Glock: Ich muss aufholen. Aber dafür habe ich ja ein mehrjähriges Engagement. Und die Tests haben gezeigt, dass ich auf Jarnos Level fahren kann. Sie haben aber auch gezeigt, dass wir nur gemeinsam etwas bewegen können. Ich will Jarno schon im ersten Jahr schlagen, aber wir wollen gemeinsam mit Toyota erfolgreich sein.

SPOX: Deshalb haben Sie viel getestet. Wie haben Sie den Testwahnsinn erlebt? Haben Sie außer essen, schlafen, Fitnesstraining und testen noch irgendwas gemacht?

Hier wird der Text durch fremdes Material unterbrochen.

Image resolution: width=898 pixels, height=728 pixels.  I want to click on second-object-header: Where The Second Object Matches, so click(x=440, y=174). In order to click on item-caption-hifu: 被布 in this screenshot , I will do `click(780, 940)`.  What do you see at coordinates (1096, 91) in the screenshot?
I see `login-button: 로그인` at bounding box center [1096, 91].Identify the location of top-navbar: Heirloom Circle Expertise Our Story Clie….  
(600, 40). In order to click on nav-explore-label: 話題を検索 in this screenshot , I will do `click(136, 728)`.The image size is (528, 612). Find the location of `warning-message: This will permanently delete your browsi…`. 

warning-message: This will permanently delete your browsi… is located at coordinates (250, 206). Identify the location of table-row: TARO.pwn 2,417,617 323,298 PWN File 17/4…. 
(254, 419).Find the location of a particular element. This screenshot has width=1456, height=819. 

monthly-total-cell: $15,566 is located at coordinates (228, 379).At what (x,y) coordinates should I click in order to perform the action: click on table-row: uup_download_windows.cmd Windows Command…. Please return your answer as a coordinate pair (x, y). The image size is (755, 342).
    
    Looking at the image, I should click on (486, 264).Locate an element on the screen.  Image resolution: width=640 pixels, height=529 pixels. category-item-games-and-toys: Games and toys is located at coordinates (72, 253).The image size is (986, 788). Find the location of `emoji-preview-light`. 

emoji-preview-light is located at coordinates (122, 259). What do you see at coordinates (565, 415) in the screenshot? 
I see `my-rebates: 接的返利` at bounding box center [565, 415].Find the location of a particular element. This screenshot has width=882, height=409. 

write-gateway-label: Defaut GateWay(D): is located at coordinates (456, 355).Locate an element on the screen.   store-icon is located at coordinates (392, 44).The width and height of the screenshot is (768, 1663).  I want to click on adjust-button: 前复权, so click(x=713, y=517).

Glock: (lacht) Wahnsinn ist das richtige Wort. Teilweise bin ich quasi direkt aus dem Auto ins Bett gefallen, so kaputt war ich. Nach dem Aufwachen bin ich dann sofort wieder ins Auto gestiegen. Insgesamt war ich vielleicht vier oder fünf Tage zu Hause.

SPOX: Dann haben Sie Ihre neue Wohnung in Köln bisher kaum genutzt?

Glock: In der vergangenen Woche habe ich dort erst das zweite Mal übernachtet. Nur gut, dass mir ein paar Freunde geholfen haben, die Bude einzurichten. Sonst würde ich wahrscheinlich immer noch zwischen Umzugskartons schlafen.

SPOX: Ein Opfer, um Toyota nach vorne zu bringen. Denn genau das sollen Sie tun. Aber wie wollen Sie das schaffen? Was können Sie alleine ausrichten?

Glock: Alleine kannst du immer wenig bewegen. Was wir schaffen wollen, können wir nur als Team schaffen. Dafür arbeiten wir hart. Das ganze Team ist sehr motiviert. Ich versuche, mein Bestes dazu zu geben. Das geht nur Schritt für Schritt und mit vollem Einsatz.

SPOX: Muten Sie sich nicht ein bisschen zu viel zu, wenn Sie als Beinahe-Rookie auf Anhieb ein krisengebeuteltes Team wie Toyota auf die Erfolgsspur bringen wollen?

Glock: Toyota hatte einfach das beste Paket für mich. Ich habe hier eine Riesen-Herausforderung und gleichzeitig eine Riesen-Chance. Man muss es mal so sehen: Toyota ist seit sieben Jahren in der Formel 1. Das Team hat riesige Ressourcen. Meine Aufgabe ist es, nicht nur schnell Auto zu fahren, sondern mitzuhelfen, diese Möglichkeiten auszuschöpfen.

SPOX: Aber wofür reicht es 2008? BMW hat sich gesteigert, Williams und Red Bull machen einen sehr starken Eindruck und auch Renault wird mit Alonso kaum zu knacken sein.

Glock: Na gut, die Tests haben gezeigt, dass Ferrari und McLaren derzeit in ihrer eigenen Liga spielen. Aber dahinter sehe ich es nicht so klar. Da ist noch vieles offen. Da hat sich eigentlich keiner die ganzen Tests über als Nummer drei, vier oder fünf aufgedrängt. Ich denke nach wie vor, dass wir unter den Top-Teams mitfahren können. Unsere Gegner heißen Williams aber auch Renault und BMW.